Your argument conflates "classifying people across three groups" with "detecting early-stage dementia" — a critical logical leap, because as Source 2 (UEA) itself confirms, the 79% accuracy applies to a three-way classification model, not a validated diagnostic test for dementia, and Source 12 (Norwich Evening News) explicitly states the UEA work only "could pave the way" for such a test, meaning no actual diagnostic blood test yet exists. Furthermore, your appeal to multiple outlets echoing the 79% figure is a mere repetition fallacy — Sources 3, 4, and 12 all draw from the same UEA press release, so their agreement adds no independent evidentiary weight and does nothing to resolve the core misrepresentation that a research model is being falsely characterized as a deployable blood test for detecting early-stage dementia.
Argument against
The claim is critically misleading because the 79% accuracy figure from Source 2 (UEA) and Source 3 (Technology Networks) does not describe detecting "early-stage dementia" — it describes classifying participants across three groups using a machine-learning model built on gut-derived metabolites, while Source 7 (The Brighter Side of News) explicitly attributes the 79% accuracy to distinguishing healthy adults from MCI subjects, a finding additionally credited to the University of Liverpool, not solely the University of East Anglia. Furthermore, the claim's framing of a definitive "blood test" is contradicted by Source 12 (Norwich Evening News) and Source 13 (Eastern Daily Press), which describe the UEA work merely as research that "could pave the way" for a dementia blood test — meaning no validated diagnostic test yet exists — while Source 1 (NIH) identifies a separate, more accurate 90% blood test developed by Lund University in Sweden, undermining the premise that UEA's work represents a meaningful diagnostic breakthrough.

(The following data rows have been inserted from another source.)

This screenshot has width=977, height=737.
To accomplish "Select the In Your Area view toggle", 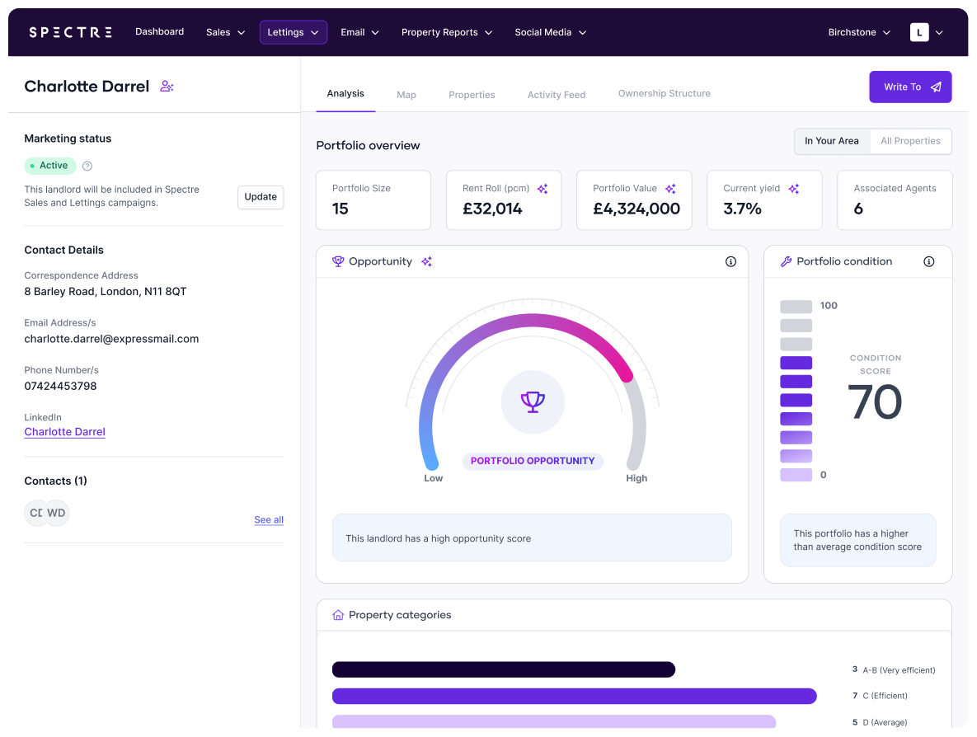I will click(x=832, y=140).
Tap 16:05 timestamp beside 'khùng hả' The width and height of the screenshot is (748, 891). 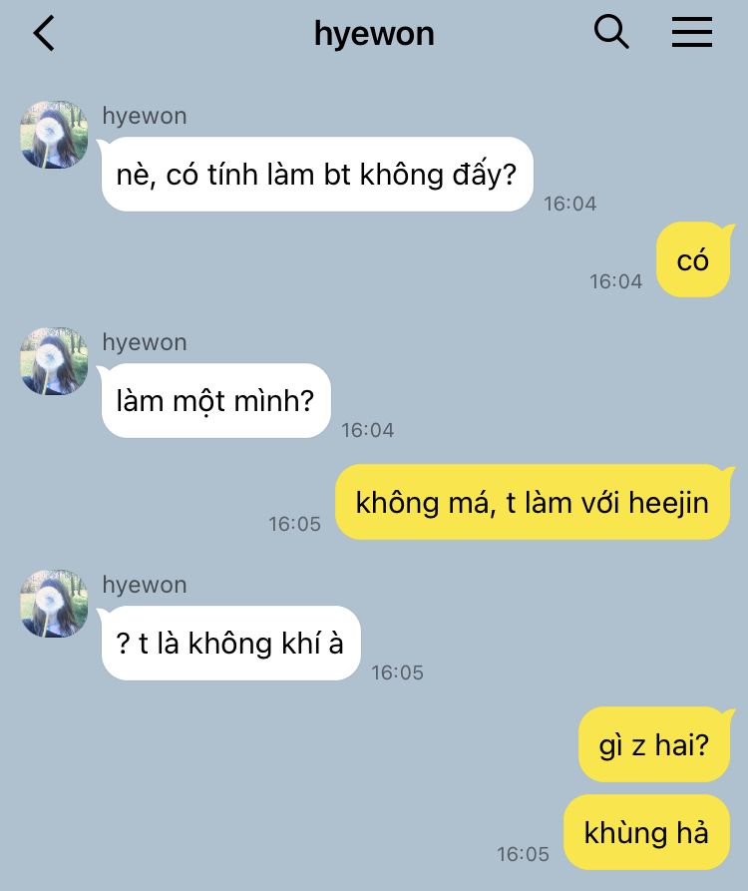click(523, 854)
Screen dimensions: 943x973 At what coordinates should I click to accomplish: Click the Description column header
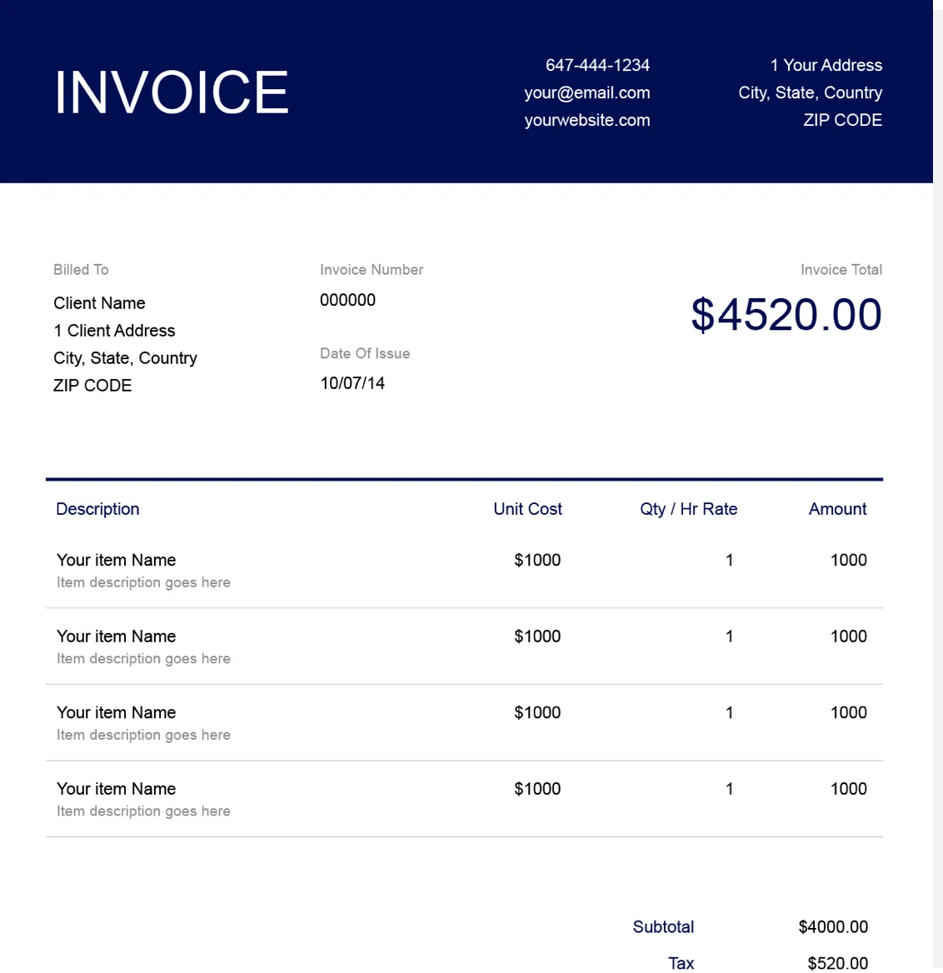97,509
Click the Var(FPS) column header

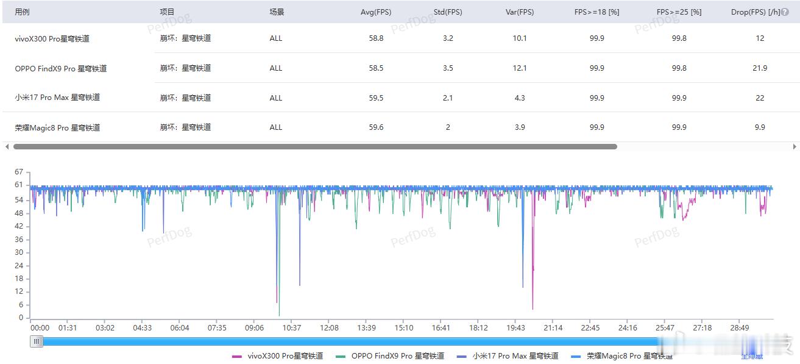[x=520, y=12]
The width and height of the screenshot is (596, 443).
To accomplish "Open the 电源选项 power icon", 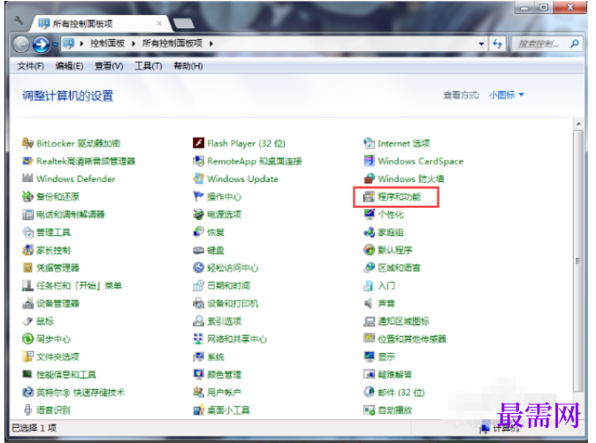I will click(198, 214).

You're equivocating over wording to dodge what Source 2 (UEA) actually reports: a blood-based, six‑metabolite machine‑learning model that separates healthy people from mild cognitive impairment—an early dementia-linked stage (Source 14)—with overall 79% accuracy (and even higher in the healthy vs MCI comparison), which is exactly the claim's substance. And your appeal to “could pave the way” (Sources 12–13) plus a completely different Lund/PrecivityAD2 Alzheimer's assay (Source 1) is a red herring: neither source disputes that UEA researchers developed this blood-test approach nor that its reported accuracy is 79% for early cognitive decline detection (Sources 2–4).